Bilan schématique du déterminisme de la dyslexie

Bilan schématique du déterminisme de la dyslexie

Une autre cause de la dyslexie…..dans l’œil.

L’anatomie de l’œil fait apparaître dans son axe optique une zone appelée macula dans laquelle on repère une petite dépression : la fovéa qui ne mesure que quelques mm².

Zone macula de l’œil, dyslexie

Des observations très fines de la fovéa et notamment de son centre appelé « tâche de Maxwell » ou « centroïde » font apparaître une différence de forme entre les deux yeux: sur l’œil dominant (comme nous avons l’usage d’une main dominante), le centroïde est rond, tandis que sur l’autre œil, son contour est imprécis, comme un ballon déformé. Or, chez les dyslexiques, les deux centroïdes sont ronds : le cerveau reçoit alors deux images dominantes. Le cerveau est alors en pleine confusion puisque les deux images ont la même valeur. Il voit donc à la fois l’image et son miroir, ce qui peut expliquer, par exemple, la confusion des lettres comme « b » et « d » ou « p » et « q ».

Albert Le Floch explique que, lorsqu’un « b » se forme sur un hémisphère du cerveau, son image est aussi envoyée à l’hémisphère opposé. Lors du transfert d’un hémisphère à l’autre, l’image se renverse. Elle est ensuite acheminée au cerveau central, mais avec un retard de dix millisecondes sur l’image principale.

Normalement, le cerveau rejette l’image miroir (voir image ci-dessous), qui est de moindre qualité. Mais, le dyslexique voit les deux images parce qu’il a deux yeux dominants. L’image miroir, que le cerveau peut éliminer parce qu’elle est un peu moins bonne, a la même valeur que l’image principale chez le dyslexique.

vision d'un dyslexique

Albert Le Floch et Guy Ropars ont mis au point une technique pour contrer cet effet miroir problématique. Comme l’image miroir prend 10 millisecondes de plus que l’image principale pour se rendre au cerveau central, ils ont découvert qu’un éclairage de type stroboscopique pourrait offrir une solution : toutes les 10 millisecondes, la lampe clignote (sans que le sujet s’en aperçoive) afin que le cerveau oublie l’image miroir.  Il devient ainsi capable de l’éliminer rendant alors la lecture normale.

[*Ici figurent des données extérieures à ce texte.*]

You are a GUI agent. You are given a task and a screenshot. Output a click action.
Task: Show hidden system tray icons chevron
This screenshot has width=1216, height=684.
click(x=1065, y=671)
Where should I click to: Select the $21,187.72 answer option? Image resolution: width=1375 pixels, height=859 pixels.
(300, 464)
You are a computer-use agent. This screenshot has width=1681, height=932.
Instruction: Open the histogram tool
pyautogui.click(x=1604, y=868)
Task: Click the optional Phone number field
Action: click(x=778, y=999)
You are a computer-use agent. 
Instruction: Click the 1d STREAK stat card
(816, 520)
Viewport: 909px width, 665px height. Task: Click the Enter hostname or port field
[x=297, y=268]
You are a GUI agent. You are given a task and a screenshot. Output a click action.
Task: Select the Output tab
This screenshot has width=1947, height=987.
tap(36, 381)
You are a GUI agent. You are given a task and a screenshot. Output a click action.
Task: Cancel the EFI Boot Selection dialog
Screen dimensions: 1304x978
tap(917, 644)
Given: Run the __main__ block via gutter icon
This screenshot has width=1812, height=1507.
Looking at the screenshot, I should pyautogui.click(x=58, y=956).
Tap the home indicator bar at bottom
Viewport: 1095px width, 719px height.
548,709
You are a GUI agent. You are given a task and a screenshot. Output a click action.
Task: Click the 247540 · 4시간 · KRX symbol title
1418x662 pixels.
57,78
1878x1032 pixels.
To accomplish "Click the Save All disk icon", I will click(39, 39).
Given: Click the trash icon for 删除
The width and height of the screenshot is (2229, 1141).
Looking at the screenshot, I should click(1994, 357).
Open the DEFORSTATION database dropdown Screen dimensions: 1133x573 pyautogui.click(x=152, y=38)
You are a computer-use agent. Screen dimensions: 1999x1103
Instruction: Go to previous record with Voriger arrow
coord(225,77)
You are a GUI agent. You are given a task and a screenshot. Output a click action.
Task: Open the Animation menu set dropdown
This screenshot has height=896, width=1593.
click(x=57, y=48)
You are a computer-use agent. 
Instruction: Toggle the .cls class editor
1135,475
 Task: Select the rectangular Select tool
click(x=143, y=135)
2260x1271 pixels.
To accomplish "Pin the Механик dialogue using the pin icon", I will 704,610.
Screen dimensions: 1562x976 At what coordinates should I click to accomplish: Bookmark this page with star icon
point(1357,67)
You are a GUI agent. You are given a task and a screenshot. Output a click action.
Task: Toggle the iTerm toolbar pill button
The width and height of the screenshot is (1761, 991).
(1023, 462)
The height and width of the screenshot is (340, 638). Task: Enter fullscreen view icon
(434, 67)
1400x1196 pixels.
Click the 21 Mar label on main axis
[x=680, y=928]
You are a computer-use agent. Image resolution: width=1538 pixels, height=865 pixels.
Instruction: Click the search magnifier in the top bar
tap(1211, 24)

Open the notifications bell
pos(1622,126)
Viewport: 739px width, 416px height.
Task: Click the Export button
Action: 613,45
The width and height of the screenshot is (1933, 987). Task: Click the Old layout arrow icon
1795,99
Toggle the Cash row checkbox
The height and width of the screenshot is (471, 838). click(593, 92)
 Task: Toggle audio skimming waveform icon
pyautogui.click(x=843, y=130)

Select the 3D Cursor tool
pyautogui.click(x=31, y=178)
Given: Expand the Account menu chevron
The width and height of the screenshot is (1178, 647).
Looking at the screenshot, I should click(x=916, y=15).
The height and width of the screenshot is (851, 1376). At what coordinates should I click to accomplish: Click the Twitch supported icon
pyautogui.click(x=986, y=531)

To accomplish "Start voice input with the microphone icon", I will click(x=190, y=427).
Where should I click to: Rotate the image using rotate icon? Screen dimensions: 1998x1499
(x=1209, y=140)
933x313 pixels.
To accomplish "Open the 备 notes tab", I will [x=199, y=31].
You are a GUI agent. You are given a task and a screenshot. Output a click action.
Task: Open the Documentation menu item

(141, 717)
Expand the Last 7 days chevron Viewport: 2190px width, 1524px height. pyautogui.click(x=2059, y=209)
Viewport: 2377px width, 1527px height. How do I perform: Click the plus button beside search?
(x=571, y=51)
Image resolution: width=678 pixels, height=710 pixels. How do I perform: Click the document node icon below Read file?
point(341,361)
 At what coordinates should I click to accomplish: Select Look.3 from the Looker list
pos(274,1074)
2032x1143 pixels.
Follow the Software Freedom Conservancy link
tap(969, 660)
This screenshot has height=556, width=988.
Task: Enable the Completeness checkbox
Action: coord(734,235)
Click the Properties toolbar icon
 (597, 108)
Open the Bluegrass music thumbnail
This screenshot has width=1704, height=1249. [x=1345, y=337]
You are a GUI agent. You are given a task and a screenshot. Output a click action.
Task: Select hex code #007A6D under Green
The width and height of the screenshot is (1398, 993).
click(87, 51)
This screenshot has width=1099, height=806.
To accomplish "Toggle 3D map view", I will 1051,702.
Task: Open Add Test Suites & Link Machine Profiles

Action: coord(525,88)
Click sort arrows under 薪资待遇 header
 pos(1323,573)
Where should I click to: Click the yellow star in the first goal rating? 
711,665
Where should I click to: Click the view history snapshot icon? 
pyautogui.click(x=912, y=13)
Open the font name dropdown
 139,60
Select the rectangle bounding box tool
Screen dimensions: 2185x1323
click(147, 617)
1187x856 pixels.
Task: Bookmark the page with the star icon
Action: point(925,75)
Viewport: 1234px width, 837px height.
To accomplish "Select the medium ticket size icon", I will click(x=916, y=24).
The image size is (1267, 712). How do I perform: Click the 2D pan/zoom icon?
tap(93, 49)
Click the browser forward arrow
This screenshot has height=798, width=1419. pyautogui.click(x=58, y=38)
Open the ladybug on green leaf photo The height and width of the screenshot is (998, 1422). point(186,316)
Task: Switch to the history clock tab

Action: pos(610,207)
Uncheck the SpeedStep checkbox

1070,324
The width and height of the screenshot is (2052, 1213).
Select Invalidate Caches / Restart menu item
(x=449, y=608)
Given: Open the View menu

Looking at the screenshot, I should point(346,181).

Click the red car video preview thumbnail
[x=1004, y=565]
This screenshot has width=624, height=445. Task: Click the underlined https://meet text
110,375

soutien scolaire en ligne SVT, aide aux devoirsLes auteurs demeurent cependant prudents concernant les bénéfices de leur découverte sur le quotidien des dyslexiques. Mais, ils soutiennent n’avoir rencontré aucun contre-exemple parmi les 30 étudiants dyslexiques qui ont participé à l’expérience et qui ont baptisé cette lampe, « la lampe magique ». Ce procédé n’a cependant pas encore été breveté par ces concepteurs qui «espèrent que leur hypothèse sera confirmée par d’autres laboratoires» et qu’on puisse enfin la tester sur des enfants qui peuvent développer des troubles de l’apprentissage du fait de leur dyslexie. Ils espèrent qu’en travaillant avec des ophtalmologues, des orthophonistes et même des neurologues, ils trouveront d’autres moyens pour améliorer le quotidien des patients.